## EXERCISE PROMPT
Look through the listing below and say how many lines contain the word "computer". Nothing else belongs in the reply.

########################################

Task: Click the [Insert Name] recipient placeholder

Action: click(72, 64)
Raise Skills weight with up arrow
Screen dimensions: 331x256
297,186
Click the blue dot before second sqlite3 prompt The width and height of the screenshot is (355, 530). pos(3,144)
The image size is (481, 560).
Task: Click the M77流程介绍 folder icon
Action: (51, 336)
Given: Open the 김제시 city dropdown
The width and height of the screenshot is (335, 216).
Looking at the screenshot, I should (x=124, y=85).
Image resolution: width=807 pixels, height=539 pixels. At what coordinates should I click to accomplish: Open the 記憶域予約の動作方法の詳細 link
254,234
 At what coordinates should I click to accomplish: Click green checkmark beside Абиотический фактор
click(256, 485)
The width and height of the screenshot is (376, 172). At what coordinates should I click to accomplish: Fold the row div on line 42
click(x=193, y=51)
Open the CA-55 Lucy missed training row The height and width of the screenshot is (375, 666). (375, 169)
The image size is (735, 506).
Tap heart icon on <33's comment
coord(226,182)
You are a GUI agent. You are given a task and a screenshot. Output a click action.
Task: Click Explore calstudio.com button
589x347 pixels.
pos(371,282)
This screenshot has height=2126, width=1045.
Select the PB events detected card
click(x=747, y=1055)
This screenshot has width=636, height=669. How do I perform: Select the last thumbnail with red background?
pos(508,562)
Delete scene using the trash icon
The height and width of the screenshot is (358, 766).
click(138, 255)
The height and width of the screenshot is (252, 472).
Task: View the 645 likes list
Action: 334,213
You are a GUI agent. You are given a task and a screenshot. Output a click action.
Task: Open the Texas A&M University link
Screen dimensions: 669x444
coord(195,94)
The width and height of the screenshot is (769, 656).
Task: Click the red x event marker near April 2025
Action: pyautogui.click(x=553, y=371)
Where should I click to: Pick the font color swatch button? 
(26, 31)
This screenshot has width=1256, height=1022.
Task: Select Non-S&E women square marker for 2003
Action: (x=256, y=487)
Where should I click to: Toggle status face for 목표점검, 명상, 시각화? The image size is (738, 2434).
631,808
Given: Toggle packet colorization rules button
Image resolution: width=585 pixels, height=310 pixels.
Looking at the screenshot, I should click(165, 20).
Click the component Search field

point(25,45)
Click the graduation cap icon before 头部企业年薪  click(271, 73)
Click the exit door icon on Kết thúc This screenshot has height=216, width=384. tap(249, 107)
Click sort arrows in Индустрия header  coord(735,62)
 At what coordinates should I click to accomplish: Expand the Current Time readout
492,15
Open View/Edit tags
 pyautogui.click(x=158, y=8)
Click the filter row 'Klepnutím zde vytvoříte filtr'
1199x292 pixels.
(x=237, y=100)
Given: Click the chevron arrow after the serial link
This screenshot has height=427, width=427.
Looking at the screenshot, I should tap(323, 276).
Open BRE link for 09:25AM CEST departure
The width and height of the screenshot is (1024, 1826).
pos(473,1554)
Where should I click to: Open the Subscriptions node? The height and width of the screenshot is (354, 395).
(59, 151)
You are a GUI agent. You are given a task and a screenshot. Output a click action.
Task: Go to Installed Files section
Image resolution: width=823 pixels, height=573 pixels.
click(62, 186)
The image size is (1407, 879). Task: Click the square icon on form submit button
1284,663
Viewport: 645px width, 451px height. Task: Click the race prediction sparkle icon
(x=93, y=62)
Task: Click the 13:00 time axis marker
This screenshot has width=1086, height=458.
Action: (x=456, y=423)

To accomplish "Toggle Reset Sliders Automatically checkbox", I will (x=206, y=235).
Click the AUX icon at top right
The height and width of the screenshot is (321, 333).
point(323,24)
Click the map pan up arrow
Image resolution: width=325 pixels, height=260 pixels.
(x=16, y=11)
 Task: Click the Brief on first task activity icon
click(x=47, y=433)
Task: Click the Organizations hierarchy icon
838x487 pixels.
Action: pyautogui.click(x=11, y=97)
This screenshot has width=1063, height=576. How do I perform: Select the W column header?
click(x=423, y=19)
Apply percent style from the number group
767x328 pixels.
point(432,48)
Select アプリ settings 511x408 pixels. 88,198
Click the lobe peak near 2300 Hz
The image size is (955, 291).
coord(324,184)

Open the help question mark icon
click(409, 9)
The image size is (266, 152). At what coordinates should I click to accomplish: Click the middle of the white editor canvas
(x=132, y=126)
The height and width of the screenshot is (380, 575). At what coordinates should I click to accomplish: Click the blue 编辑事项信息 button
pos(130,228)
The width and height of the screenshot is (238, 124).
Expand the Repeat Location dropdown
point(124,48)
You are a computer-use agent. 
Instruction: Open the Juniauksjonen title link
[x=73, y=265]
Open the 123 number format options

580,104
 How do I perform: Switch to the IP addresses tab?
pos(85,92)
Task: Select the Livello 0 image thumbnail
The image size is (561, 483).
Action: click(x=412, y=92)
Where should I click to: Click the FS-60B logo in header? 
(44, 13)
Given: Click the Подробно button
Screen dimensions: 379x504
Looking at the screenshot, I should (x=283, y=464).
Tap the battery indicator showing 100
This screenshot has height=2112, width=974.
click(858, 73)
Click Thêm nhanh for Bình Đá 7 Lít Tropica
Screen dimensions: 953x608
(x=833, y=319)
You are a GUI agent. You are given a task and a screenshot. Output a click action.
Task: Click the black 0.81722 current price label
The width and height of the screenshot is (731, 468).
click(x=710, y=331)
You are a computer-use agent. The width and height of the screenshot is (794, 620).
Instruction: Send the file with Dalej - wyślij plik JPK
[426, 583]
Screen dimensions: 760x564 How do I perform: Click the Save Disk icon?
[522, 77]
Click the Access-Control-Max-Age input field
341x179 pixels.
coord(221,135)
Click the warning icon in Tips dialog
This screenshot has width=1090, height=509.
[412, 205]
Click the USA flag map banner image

########################################

## ANSWER
2